>> START
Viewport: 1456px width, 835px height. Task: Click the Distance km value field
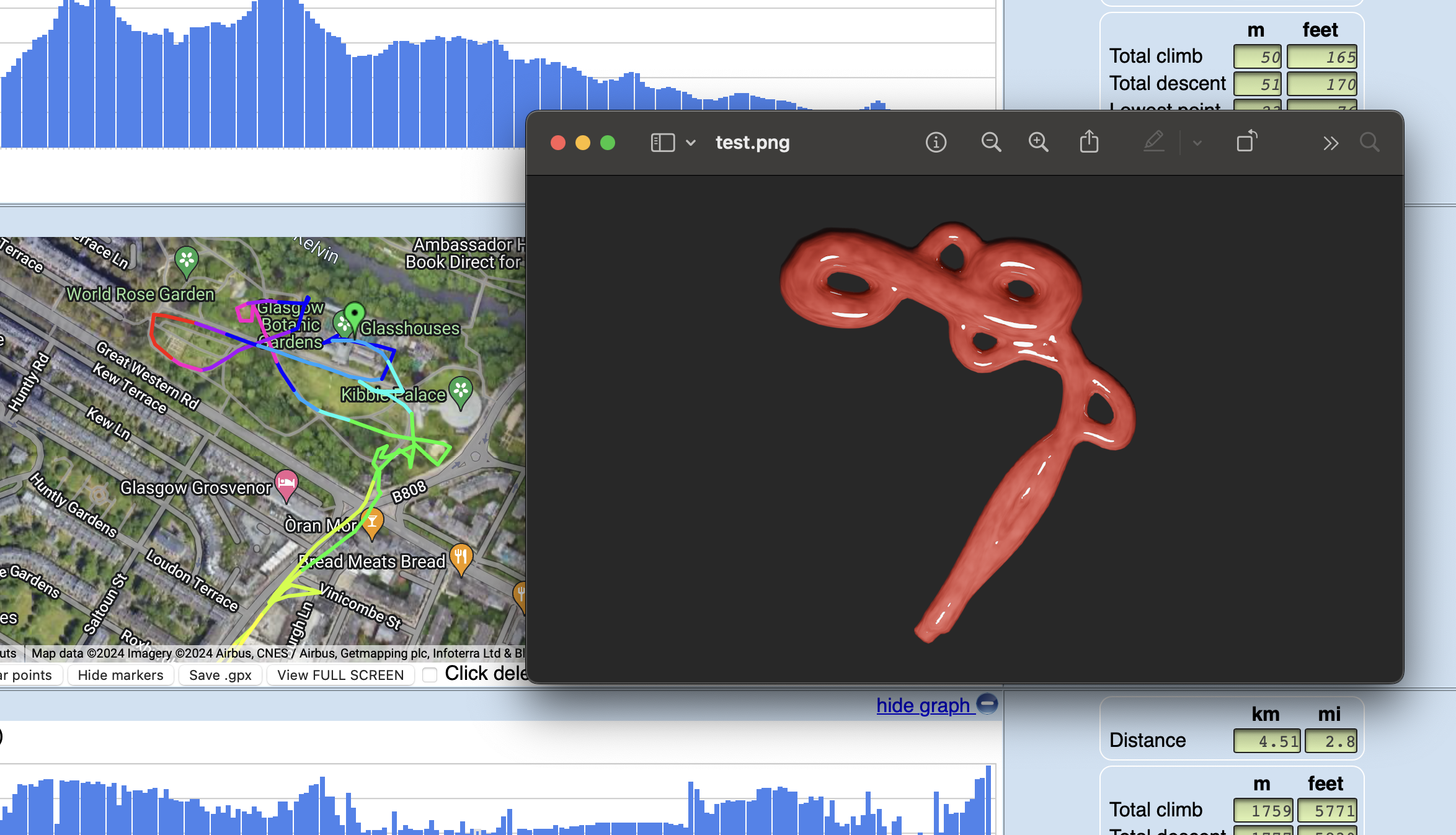coord(1266,741)
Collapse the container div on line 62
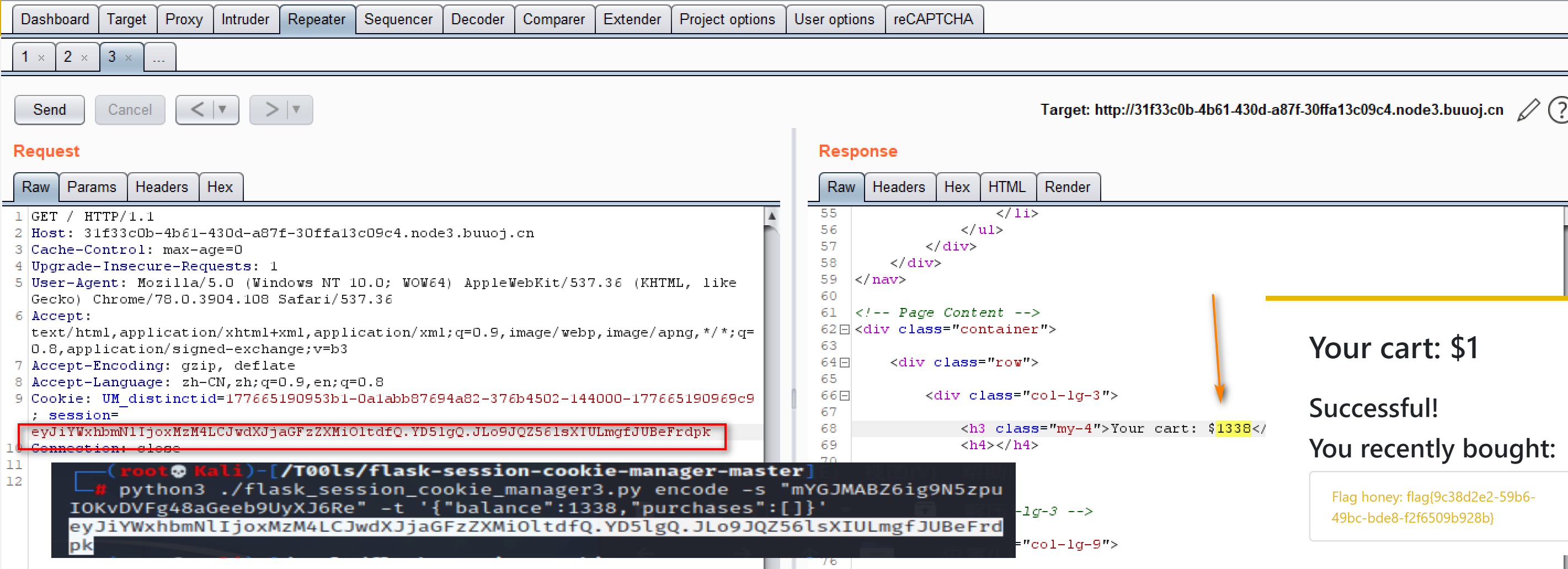Viewport: 1568px width, 569px height. coord(844,330)
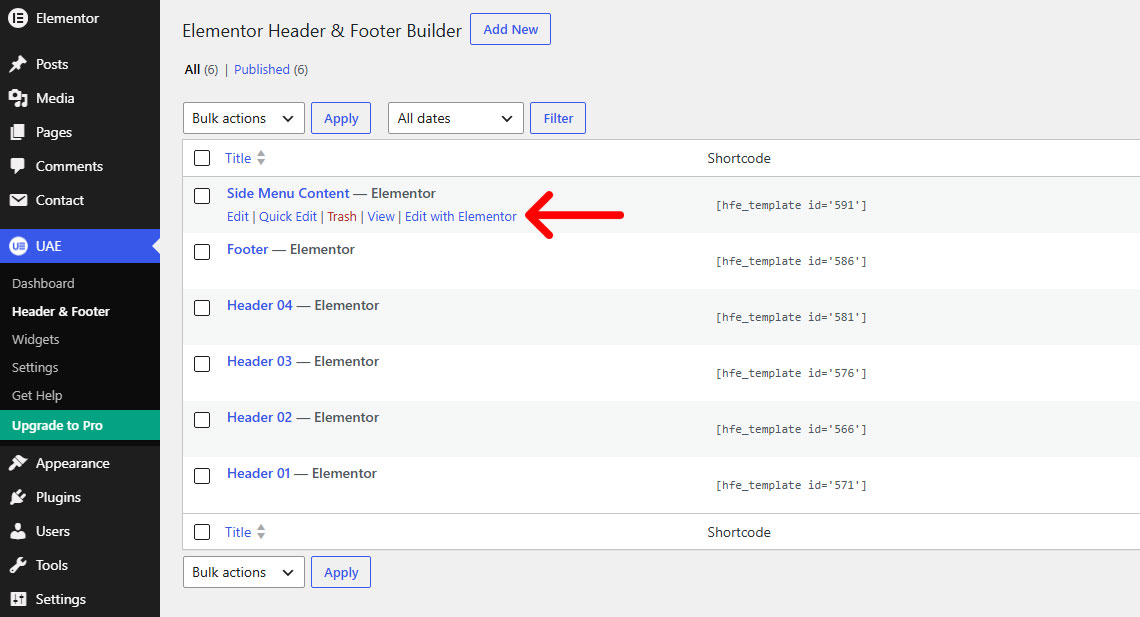
Task: Click the Contact envelope icon
Action: tap(18, 200)
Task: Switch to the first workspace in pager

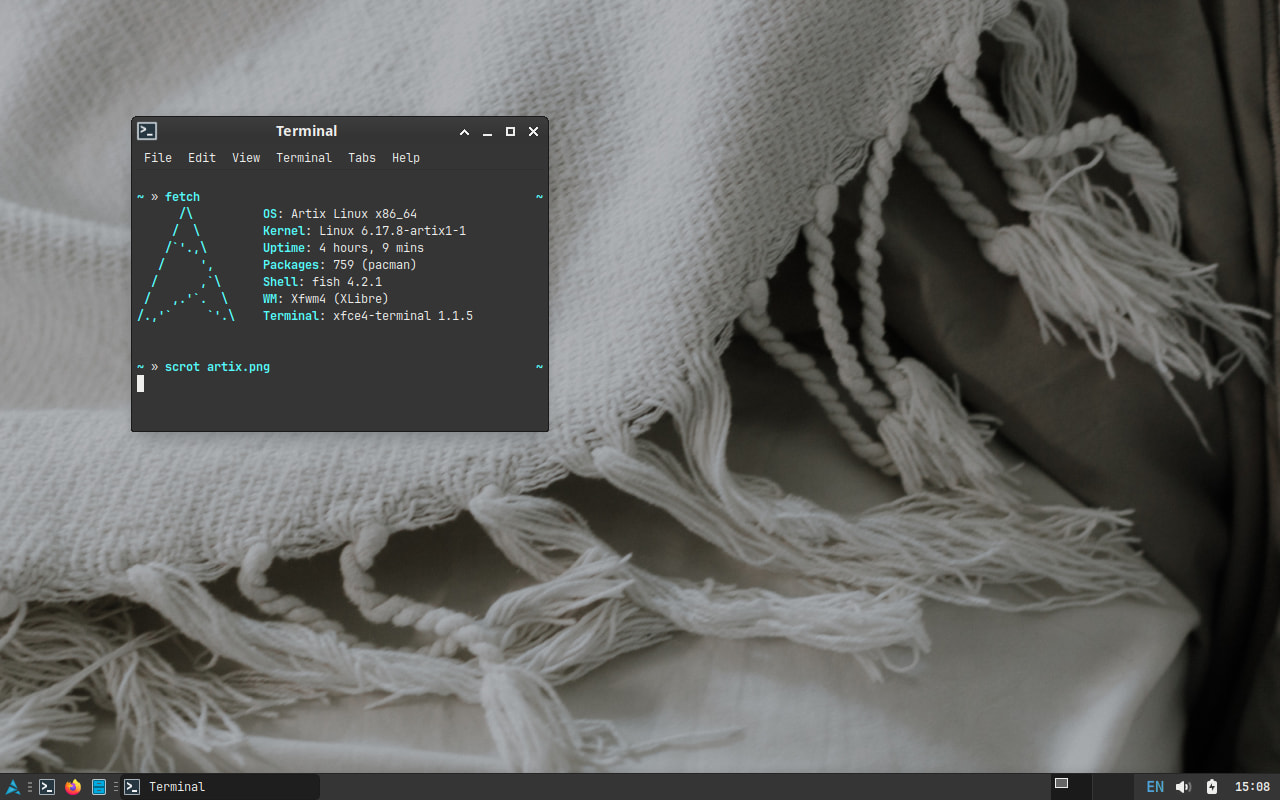Action: [1070, 786]
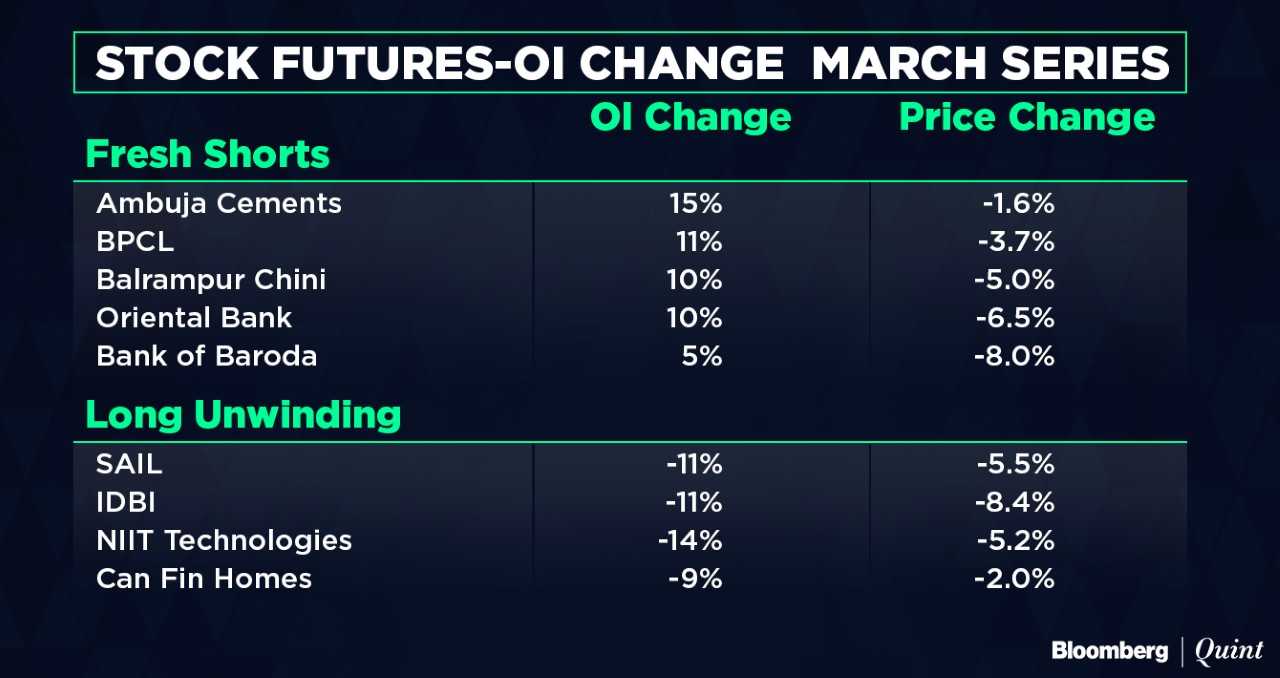1280x678 pixels.
Task: Select the OI Change column header
Action: (690, 118)
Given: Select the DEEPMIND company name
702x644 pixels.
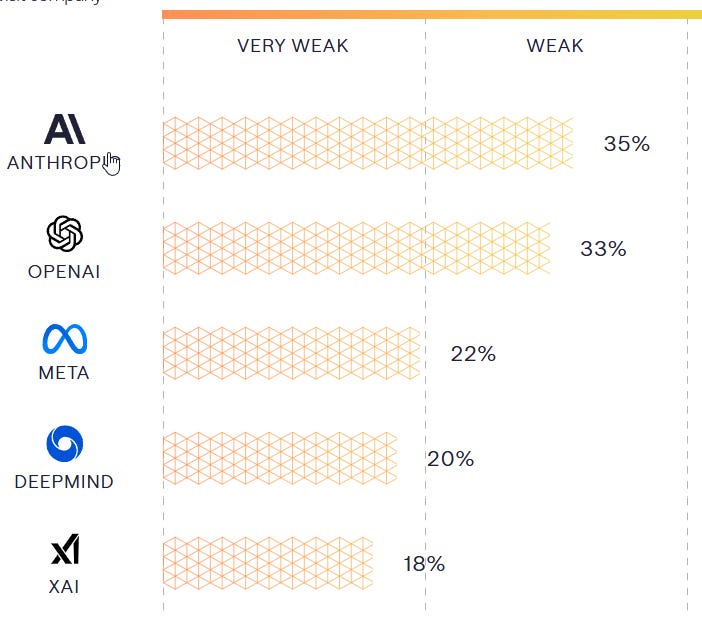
>> END
WHAT IS BEING ASKED >> Reproduce the data above word for word, leaving out the pictures.

ANSWER TO THE EXERCISE >>
Viewport: 1456px width, 835px height. Task: Click the Distance km value field
coord(1266,741)
Collapse the container div on line 62
Viewport: 1568px width, 569px height. coord(844,330)
Task: Click the Contact envelope icon
Action: tap(18, 200)
Task: Switch to the first workspace in pager

Action: [1070, 786]
1280x678 pixels.
Task: Select the OI Change column header
Action: (690, 118)
Given: Select the DEEPMIND company name
702x644 pixels.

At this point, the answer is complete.